George Orwell ominously warned “but if thought corrupts language, language can also corrupt thought.” In a nation premised on the ultimate rebellion, the government would never police speech to conform to one narrative, would it? Orwell’s words were not predictors of free speech’s demise, were they?
Unfortunately, like metastatic cancer, the government has indeed been inserting itself into every facet of our speech.
Arguably the most important free speech case before the Supreme Court this term is NCLA’s Murthy v. Missouri—a case expected to set an important precedent regarding just how intertwined the government can be with social media companies in controlling online speech. Unearthed emails in the case reflecting White House and Twitter officials plotting their “swift takedown” of disfavored posts illustrate a First Amendment violation in its most blatant form. But in what other covert, insidious ways does the government manipulate the American mind?
As children we were taught that “sticks and stones may break my bones, but words will never hurt me.” But words are actually very powerful. In fact, words shape how we think and feel, and they leave a footprint on our psyche.
Our founders understood this. Our Constitution stands firmly on natural law—the idea that certain rights are ordained. Ordained rights cannot be taken away by any man, and those rights most certainly include speech. In fact, as explained by one university’s Free Speech Center, “the rights of the First Amendment are thought to be fundamental because they deal with matters of conscience, thought, and expression.” In the context of religion, Thomas Jefferson stated, “but our rulers can have authority over such natural rights only as we have submitted to them. The rights of conscience we never submitted, we could not submit.”

▶ **ACTIVITY LIST**:
a: Answer these questions from the free speech passage, one per line:
(i) Which case does it call arguably the most important free speech case before the Supreme Court this term?
(ii) What childhood saying does it quote?
(iii) On what does it say the Constitution stands firmly?
b: Does each statement agree with the free speech passage? Answer yes or no, and quote the words that decide it.
(i) The unearthed emails show White House and Facebook officials plotting to take down posts.
(ii) Words leave a footprint on our psyche.
(iii) Thomas Jefferson's quoted statement was made in the context of religion.

▶ **STUDY MATERIAL**:
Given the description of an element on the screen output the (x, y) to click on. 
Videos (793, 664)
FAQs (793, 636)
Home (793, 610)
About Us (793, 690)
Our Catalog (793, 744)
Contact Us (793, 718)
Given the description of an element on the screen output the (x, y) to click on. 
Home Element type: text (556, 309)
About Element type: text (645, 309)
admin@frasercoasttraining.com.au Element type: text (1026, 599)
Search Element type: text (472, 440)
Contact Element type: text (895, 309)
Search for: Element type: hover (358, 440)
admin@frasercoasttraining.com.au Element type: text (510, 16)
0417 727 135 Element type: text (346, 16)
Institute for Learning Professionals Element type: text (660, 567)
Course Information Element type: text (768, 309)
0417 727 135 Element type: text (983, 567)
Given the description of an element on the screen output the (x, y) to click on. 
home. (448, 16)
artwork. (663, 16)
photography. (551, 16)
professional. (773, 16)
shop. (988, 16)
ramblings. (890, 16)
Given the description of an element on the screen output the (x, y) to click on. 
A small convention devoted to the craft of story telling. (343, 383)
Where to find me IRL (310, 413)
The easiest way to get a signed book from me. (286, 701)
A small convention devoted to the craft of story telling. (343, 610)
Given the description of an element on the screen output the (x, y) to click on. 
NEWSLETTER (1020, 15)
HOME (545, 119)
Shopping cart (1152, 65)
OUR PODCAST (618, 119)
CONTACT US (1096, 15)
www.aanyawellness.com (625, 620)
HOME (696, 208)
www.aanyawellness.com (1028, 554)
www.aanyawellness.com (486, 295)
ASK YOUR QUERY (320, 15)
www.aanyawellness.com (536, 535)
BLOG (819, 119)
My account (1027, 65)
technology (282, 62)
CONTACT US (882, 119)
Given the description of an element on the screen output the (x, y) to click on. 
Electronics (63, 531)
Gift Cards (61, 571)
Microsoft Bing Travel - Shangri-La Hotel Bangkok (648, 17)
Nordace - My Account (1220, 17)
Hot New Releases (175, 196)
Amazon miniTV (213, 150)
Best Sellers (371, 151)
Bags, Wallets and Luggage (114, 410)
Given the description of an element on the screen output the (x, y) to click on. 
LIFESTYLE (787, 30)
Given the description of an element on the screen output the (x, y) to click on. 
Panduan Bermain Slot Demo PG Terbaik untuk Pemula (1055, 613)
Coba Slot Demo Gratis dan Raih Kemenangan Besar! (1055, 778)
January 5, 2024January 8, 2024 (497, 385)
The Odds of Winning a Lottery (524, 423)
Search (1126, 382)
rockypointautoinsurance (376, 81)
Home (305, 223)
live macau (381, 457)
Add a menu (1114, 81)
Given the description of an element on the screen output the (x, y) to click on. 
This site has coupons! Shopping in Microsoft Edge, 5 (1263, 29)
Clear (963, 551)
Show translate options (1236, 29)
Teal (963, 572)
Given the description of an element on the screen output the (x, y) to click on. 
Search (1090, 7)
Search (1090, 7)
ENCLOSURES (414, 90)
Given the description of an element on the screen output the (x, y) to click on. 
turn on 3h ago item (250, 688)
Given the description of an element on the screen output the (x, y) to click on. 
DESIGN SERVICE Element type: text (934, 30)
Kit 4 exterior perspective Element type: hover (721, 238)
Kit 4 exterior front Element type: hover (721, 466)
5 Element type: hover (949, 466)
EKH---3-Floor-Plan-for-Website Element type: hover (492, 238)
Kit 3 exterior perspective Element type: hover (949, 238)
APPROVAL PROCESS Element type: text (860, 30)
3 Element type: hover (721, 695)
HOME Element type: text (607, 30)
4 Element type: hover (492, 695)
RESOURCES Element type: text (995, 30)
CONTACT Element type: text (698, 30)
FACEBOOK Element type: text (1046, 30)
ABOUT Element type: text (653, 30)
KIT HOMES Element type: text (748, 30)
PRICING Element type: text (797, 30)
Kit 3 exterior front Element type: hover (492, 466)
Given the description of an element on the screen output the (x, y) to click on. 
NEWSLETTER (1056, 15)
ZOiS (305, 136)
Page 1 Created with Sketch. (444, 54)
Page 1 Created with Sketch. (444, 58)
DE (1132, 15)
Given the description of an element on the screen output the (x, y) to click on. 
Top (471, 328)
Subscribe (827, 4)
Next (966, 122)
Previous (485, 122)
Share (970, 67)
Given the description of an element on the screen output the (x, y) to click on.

▶ **SOLUTION LIST**:
a:
(i) NCLA's Murthy v. Missouri
(ii) "sticks and stones may break my bones, but words will never hurt me"
(iii) Natural law

b:
(i) No: "reflecting White House and Twitter officials plotting their "swift takedown" of disfavored posts"
(ii) Yes: "they leave a footprint on our psyche"
(iii) Yes: "In the context of religion, Thomas Jefferson stated"